» **Task item**:
Every line that includes the word "browser" needs to be copied from the listing.

Start of Entries supplied

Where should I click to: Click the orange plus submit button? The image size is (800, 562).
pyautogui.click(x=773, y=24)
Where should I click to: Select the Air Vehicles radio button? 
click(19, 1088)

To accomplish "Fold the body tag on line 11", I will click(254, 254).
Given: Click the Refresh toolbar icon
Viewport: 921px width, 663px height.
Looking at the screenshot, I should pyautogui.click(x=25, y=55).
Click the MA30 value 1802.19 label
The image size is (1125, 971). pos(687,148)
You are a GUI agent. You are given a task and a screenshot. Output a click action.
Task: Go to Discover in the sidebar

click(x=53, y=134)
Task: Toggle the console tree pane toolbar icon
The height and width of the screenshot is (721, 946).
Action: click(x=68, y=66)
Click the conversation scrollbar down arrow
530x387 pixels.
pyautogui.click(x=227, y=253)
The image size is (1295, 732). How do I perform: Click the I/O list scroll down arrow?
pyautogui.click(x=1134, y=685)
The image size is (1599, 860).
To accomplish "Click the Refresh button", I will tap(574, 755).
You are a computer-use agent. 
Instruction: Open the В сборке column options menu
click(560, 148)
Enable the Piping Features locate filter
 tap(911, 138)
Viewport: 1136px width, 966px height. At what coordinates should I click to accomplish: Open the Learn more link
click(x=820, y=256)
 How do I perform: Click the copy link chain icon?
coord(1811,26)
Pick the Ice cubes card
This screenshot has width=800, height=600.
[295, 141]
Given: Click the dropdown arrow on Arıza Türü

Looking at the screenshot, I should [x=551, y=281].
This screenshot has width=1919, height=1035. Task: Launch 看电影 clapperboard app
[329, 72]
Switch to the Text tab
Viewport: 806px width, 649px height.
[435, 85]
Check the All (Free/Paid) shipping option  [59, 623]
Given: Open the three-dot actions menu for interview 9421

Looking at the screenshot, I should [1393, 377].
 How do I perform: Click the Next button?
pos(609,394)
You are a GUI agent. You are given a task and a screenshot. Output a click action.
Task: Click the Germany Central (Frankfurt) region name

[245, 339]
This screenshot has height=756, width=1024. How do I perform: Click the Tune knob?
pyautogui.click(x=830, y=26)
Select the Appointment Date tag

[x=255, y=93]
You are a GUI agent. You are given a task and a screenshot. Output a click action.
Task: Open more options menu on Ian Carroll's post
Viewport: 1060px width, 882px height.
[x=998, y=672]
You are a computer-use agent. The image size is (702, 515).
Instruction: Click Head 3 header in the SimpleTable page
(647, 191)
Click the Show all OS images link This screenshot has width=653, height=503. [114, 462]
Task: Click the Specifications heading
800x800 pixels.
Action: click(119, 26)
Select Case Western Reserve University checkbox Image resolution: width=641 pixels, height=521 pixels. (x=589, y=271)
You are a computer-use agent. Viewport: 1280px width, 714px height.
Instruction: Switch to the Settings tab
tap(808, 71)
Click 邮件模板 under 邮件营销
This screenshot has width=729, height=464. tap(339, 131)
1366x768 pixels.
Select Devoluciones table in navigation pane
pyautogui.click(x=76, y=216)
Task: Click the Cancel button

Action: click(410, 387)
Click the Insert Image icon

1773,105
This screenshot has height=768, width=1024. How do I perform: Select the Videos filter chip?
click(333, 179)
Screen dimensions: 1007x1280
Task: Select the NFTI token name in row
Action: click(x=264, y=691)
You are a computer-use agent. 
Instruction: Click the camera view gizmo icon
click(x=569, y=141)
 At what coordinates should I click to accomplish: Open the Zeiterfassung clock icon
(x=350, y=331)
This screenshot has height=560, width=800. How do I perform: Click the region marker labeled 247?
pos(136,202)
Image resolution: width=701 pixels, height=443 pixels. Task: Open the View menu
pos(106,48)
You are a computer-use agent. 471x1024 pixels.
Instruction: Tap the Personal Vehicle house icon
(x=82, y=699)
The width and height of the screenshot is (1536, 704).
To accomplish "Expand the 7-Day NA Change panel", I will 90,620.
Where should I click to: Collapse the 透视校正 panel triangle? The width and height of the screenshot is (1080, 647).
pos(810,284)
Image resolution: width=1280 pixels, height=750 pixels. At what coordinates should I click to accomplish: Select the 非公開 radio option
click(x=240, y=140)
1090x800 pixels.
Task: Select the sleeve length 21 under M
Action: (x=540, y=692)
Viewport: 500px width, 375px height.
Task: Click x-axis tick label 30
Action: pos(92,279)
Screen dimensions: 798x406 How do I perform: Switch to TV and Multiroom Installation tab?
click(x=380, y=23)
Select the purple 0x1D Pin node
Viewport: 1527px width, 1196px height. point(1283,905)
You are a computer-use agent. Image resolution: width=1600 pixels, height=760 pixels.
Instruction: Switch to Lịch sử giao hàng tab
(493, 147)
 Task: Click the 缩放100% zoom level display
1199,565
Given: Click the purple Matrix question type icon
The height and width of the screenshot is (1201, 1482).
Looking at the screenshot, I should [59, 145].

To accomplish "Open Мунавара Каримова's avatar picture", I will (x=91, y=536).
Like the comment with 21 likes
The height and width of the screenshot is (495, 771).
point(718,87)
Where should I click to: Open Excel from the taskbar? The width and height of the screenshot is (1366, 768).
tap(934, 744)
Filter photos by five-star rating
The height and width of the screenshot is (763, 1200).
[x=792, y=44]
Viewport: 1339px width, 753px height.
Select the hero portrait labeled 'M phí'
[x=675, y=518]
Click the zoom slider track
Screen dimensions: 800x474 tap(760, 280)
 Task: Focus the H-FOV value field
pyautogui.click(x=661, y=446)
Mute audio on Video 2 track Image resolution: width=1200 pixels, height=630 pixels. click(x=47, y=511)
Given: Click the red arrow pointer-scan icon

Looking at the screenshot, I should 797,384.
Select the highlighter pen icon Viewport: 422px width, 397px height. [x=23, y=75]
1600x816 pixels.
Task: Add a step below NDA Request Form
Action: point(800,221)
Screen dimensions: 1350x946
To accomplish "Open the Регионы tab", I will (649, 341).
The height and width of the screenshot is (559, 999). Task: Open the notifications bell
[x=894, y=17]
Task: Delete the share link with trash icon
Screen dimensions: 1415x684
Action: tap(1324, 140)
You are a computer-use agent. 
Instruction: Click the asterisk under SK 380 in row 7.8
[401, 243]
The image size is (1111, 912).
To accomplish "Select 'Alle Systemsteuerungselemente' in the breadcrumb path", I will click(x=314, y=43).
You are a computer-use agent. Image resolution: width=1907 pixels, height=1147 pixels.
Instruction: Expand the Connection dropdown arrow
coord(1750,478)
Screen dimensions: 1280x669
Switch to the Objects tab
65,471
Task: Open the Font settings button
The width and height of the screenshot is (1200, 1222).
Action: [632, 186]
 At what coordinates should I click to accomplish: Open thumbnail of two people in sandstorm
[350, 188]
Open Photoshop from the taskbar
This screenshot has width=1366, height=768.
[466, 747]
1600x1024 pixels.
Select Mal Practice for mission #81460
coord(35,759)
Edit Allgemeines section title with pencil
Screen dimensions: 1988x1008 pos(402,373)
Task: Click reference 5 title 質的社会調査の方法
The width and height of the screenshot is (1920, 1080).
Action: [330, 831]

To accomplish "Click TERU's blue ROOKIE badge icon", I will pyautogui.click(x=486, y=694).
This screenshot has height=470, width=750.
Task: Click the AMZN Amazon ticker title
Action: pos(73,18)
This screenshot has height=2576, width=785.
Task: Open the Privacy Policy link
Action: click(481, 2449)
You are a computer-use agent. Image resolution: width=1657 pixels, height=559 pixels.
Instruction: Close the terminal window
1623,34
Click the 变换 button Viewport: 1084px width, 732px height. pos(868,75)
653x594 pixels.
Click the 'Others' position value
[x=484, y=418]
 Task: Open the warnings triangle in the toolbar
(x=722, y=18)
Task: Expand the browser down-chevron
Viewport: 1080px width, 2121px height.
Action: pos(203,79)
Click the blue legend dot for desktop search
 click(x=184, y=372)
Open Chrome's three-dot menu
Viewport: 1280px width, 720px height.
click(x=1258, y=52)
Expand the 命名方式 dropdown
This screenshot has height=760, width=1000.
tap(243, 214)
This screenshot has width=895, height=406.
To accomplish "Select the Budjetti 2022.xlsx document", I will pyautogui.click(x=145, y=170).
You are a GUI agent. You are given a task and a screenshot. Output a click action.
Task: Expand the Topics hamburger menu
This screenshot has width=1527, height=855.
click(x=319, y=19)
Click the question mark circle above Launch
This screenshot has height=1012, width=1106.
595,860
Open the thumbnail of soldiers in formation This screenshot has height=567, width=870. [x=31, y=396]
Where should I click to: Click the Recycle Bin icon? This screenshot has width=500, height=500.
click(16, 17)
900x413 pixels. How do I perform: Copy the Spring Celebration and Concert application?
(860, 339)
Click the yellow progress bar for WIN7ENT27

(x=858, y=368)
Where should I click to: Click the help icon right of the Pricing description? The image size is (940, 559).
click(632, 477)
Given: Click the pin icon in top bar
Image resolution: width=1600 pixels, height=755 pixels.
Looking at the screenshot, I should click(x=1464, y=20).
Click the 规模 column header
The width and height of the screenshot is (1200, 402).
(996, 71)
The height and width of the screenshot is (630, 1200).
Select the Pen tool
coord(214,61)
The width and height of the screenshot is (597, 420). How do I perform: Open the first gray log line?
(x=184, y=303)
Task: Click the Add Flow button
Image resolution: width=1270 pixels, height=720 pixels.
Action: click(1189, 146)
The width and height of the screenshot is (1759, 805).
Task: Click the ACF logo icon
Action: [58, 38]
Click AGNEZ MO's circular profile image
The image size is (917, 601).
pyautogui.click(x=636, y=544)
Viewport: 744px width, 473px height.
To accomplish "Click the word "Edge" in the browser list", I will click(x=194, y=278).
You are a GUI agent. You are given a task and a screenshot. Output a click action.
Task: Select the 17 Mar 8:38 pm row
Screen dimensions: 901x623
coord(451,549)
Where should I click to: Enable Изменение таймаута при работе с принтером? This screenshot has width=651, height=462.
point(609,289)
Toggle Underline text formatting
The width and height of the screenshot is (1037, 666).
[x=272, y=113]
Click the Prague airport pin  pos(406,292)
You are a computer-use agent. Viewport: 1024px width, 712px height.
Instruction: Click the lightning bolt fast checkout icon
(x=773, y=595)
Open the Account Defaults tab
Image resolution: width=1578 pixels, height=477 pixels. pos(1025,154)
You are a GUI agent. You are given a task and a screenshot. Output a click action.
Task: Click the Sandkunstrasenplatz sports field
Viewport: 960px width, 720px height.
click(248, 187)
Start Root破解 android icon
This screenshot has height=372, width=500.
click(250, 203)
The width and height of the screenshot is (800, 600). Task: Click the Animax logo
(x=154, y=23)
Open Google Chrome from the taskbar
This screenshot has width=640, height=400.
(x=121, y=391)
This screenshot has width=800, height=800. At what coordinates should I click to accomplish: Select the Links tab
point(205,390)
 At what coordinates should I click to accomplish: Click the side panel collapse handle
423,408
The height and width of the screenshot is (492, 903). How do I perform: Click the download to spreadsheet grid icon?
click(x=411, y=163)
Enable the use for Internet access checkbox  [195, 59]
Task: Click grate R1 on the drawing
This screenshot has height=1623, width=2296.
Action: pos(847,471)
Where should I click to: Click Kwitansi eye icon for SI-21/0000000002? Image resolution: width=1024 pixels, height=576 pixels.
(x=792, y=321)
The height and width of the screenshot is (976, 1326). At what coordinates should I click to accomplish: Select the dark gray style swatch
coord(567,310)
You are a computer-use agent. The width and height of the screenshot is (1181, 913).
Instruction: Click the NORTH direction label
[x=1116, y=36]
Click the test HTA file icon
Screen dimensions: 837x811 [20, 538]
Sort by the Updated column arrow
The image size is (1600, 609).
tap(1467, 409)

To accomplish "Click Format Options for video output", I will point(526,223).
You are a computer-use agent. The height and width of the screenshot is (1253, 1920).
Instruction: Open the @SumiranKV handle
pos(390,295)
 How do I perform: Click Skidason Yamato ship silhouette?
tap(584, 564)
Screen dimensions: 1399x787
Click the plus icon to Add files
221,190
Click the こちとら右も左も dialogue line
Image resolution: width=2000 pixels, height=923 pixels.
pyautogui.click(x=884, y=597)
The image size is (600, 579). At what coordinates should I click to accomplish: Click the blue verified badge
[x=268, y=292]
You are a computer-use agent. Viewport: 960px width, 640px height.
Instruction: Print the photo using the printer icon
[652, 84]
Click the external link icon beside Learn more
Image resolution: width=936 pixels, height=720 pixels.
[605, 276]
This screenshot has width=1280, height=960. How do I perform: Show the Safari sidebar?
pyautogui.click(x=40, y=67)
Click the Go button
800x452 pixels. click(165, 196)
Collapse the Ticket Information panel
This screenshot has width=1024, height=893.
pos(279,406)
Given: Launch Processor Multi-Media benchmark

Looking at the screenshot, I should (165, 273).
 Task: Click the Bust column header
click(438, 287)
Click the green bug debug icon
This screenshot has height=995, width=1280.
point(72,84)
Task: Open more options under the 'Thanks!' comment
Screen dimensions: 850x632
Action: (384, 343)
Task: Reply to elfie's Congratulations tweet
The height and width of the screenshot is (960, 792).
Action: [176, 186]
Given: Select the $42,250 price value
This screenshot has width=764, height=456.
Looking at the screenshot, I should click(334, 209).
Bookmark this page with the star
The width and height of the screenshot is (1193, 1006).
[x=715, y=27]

End of Entries supplied

» **Answer box**:
Task: Expand the browser down-chevron
To accomplish "Click the word "Edge" in the browser list", I will click(x=194, y=278).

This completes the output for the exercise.